SEITENTEXT
━━━━
September 1913

2. September 1913
Als gute Kletterer produzierten sich gestern nachmittag einige auswärtige Feuerwehrleute auf der Schützenstraße. Sie holten einen im 1. Stockwerk angebrachten kunstvoll hergestellten Feuerwehrmann, der dort als Schmuckstück aufgestellt war, von der Mauer herab. Dann erkletterten sie die vor dem Schützenplatz stehende mehrere Meter hohe Ehrenpforte und befestigten diese Figur dort oben auf der äußersten Spitze. Doch nicht genug damit. Sie holten noch einen zweiten „imitierten“ Feuerwehrmann von einem Hause der Schützenstraße weg und stellten auch diesen mit auf der Ehrenpforte auf. Der Vorgang hatte natürlich ein zahlreiches Publikum angelockt, das den kühnen Kletterern Beifall spendete. Zum Glück verlief der übermütige Streich ohne Unfall. Am Abend erschienen dann die Besitzer der ausgestopften Feuerwehrleute mit einer Leiter an der Ehrenpforte und holten die Schaustücke herunter.

6. September 1913
Schweren Kummer bereitet durch seinen verbrecherischen Lebenswandel ein junger Mann seinen hier wohnenden allerseits geachteten Eltern. Der 20jährige Handlungsgehilfe Eugen Willy R., der wegen hier und in Chemnitz verübter Betrügereien schon bestraft wurde, ist abermals auf schlimme Abwege geraten. In einem hiesigen Goldwarengeschäft wußte er durch Schwindeleien drei Ringe und einen Golddubleeklemmer, in einem anderen Geschäft je ein Paar Chevreaux- und Borcalf-Stiefel und bei einem Schneidermeister zwei Anzüge zu erschwindeln. Es ist nicht ausgeschlossen, daß der Betrüger versucht, auch noch andere Geschäftsleute hineinzulegen; es sei deshalb vor ihm gewarnt. R. trägt modefarbigen Paletot, olivgrünen Jackettanzug und gelben flachen Strohhut.

12. September 1913
Wer sich über Druckfehler aufhält, möge beherzigen: Druckfehler sind Irrtümer, die weder der Setzer noch der Korrektor entdeckt, sondern nur der Leser. Während manche Völker für die Fehler der Regierung büßen müssen, muß für den Druckfehler seines Blattes, den er nicht gemacht hat, der Redakteur büßen, und zwar doppelt: erstens ärgert er sich selbst und dann ärgern ihn sieben gescheite Leser. Druckfehler gehören zu den unvermeidlichen Eigenschaften jedes Druckerzeugnisses, das in fliegender Eile und Hast hergestellt werden muß: sie verhalten sich wie Rost zum Eisen, wie die Hefe zum Wein, nur mit dem Unterschied, daß vor dem Druck noch niemand weiß, ob sie fehlen oder ob sie da sein werden. Mancher Satz wird überhaupt erst lesenswert durch einen Druckfehler. Der Redakteur freilich kann davon sagen: „Nur wer die Praxis kennt, weiß, was ich leide!“ Solange musiziert und gesungen wird, wird es falsche Töne, solange geschrieben und gedruckt wird, wird es Schreib- und Druckfehler geben; es scheint ein alter Kalenderreim am besten darauf zu passen:

„Gib, Leser, nicht so scharf auf alle Fehler acht,
Denn niemals ist ein Blatt und der, der es gemacht,
Und der, der es gelesen,
Von allen Fehlern frei gewesen.“

18. September 1913
Vor rohen Burschen hat nichts Ruhe! Der Besitzer des „Bergmannsgruß“, Herr Nestler, hatte auf dem Pfaffenberg am Pleißaer Weg einen eisernen Wegweiser anbringen lassen mit der Aufschrift „Nach dem Bergmannsgruß“. Vor kurzer Zeit nun wurde dieser Wegweiser demoliert. Die starke eiserne Stange hat man, da sie nicht brach, verbogen und die am Schild angebrachten Namen durch Abschlagen der Glätte unleserlich gemacht. Wünschenswert wäre es, wenn man derartige Rüpel zur Bestrafung bringen könnte.
━━━━
DATENSÄTZE
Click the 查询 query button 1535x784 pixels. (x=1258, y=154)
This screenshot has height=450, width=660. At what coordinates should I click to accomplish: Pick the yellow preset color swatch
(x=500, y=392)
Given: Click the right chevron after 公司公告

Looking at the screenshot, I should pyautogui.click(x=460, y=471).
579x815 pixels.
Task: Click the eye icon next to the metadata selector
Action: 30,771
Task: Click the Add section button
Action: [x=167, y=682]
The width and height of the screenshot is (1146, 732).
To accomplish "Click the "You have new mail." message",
━━━━
ARBEITSAUFTRAG
Setze die Zeitungsmeldungen vom September 1913 bitte nach ihrem letzten Satz fort. Die Zeilen sind eigenständiges Material und gehören nicht zu den Zeitungsmeldungen vom September 1913.

ANTWORTBEREICH
19. September 1913
Ein bedauerlicher Unfall trug sich im Ortsteil Hüttengrund zu. Eine dort zur Sommerfrische weilende 16 Jahre alte Kontoristin aus Leipzig sammelte unweit des Bethlehemstiftes im Hainholz Pilze, stürzte über eine Wurzel und fiel so unglücklich, daß sie einen schweren Bruch des linken Unterarmes davontrug. Herr Dr. Sommer leistete der Verunglückten die erste Hilfe. Der Unfall soll eine Folge des modernen engen Rockes sein.

20. September 1913
In einem Hause der Landgrafsstraße*1 war gestern abend gegen 10 Uhr in einer Wohnung ein Feuer entstanden, dem die Fenstervorhänge und sonstiges zum Opfer fielen. Zum Glück wurde das Feuer von vorübergehenden Personen bemerkt und die Bewohner, die wahrscheinlich schon zur Ruhe gegangen waren, aufmerksam gemacht. Doch konnten die vor dem Hause stehenden Leute nicht eindringen, da die Haustür verschlossen war und erst durch Einschlagen Zutritt erlangt wurde. Ehe er größeren Schaden angerichtet hatte, wurde der Brand von den Bewohnern gelöscht.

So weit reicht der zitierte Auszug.